§ Your objective: Here is the task for the records below: repeat exactly the lines from the one with "Viewport: 600px width, 363px" to the one with "You are a computer-use agent. Viewport: 797px", both included, and nothing else.

Collected data entries:
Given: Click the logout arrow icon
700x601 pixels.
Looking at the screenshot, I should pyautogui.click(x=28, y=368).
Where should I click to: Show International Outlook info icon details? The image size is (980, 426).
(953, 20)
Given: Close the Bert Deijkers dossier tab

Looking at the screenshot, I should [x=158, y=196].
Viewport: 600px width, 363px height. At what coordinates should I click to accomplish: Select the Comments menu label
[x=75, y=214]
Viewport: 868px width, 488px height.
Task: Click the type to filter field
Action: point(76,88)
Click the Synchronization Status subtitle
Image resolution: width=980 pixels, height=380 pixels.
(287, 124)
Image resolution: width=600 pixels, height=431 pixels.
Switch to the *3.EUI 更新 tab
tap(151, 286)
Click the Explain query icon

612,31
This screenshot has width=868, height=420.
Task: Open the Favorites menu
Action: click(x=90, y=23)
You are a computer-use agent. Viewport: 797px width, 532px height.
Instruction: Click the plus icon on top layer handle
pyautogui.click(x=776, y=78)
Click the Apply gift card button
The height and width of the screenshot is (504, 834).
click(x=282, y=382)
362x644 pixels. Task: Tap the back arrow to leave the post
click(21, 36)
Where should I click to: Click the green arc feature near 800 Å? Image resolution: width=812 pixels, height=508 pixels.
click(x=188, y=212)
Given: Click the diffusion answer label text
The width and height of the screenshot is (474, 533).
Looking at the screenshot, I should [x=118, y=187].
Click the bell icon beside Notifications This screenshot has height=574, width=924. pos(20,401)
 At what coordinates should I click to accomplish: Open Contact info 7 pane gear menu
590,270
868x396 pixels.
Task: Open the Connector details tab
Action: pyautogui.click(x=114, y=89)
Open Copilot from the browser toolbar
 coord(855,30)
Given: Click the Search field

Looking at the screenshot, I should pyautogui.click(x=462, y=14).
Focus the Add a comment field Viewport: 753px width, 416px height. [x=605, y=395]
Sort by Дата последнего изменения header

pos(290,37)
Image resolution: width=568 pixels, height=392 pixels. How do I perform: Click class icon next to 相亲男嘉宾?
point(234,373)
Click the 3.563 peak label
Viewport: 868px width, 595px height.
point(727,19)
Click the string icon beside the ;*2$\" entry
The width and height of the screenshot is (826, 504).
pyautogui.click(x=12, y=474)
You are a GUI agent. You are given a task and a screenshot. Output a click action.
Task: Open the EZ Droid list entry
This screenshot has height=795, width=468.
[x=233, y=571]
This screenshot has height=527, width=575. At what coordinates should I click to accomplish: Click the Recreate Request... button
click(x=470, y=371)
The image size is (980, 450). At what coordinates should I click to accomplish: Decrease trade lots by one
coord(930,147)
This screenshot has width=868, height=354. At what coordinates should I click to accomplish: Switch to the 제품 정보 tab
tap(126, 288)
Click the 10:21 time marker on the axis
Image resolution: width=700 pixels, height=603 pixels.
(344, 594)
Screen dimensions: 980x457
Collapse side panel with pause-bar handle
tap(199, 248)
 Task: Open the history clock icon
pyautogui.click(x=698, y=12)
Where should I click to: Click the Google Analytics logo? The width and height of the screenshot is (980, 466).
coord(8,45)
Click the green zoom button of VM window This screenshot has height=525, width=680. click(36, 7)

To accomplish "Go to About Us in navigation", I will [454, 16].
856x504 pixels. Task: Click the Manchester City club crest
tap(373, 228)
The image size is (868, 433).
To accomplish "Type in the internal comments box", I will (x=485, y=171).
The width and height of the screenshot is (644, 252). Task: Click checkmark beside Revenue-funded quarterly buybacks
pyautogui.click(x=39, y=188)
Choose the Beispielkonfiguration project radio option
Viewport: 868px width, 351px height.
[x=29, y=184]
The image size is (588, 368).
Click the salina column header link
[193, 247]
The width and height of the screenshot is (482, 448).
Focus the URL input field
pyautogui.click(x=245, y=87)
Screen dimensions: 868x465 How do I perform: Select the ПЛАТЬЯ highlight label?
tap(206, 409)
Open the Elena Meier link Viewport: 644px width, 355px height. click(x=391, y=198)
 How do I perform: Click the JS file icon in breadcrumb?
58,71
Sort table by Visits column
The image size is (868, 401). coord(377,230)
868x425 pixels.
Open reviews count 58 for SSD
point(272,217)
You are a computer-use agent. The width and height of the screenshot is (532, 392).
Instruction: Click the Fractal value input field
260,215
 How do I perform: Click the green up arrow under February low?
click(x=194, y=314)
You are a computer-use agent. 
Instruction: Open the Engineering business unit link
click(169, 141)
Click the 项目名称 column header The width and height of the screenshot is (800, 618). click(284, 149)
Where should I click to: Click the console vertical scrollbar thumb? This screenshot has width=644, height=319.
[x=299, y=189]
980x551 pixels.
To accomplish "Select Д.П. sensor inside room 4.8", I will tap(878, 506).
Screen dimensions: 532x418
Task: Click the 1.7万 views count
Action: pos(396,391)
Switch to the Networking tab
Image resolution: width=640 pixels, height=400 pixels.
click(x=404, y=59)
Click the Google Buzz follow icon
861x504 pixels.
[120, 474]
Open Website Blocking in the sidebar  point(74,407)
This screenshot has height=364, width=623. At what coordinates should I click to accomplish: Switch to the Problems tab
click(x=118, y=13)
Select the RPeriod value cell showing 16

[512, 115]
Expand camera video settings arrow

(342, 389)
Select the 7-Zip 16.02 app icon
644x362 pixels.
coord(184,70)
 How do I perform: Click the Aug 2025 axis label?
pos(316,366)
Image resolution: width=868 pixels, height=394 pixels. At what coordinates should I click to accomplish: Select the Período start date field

§ Your response:
Viewport: 600px width, 363px height. At what coordinates should I click to accomplish: Select the Comments menu label
[x=75, y=214]
Viewport: 868px width, 488px height.
Task: Click the type to filter field
Action: point(76,88)
Click the Synchronization Status subtitle
Image resolution: width=980 pixels, height=380 pixels.
(287, 124)
Image resolution: width=600 pixels, height=431 pixels.
Switch to the *3.EUI 更新 tab
tap(151, 286)
Click the Explain query icon

612,31
This screenshot has width=868, height=420.
Task: Open the Favorites menu
Action: click(x=90, y=23)
You are a computer-use agent. Viewport: 797px width, 532px height.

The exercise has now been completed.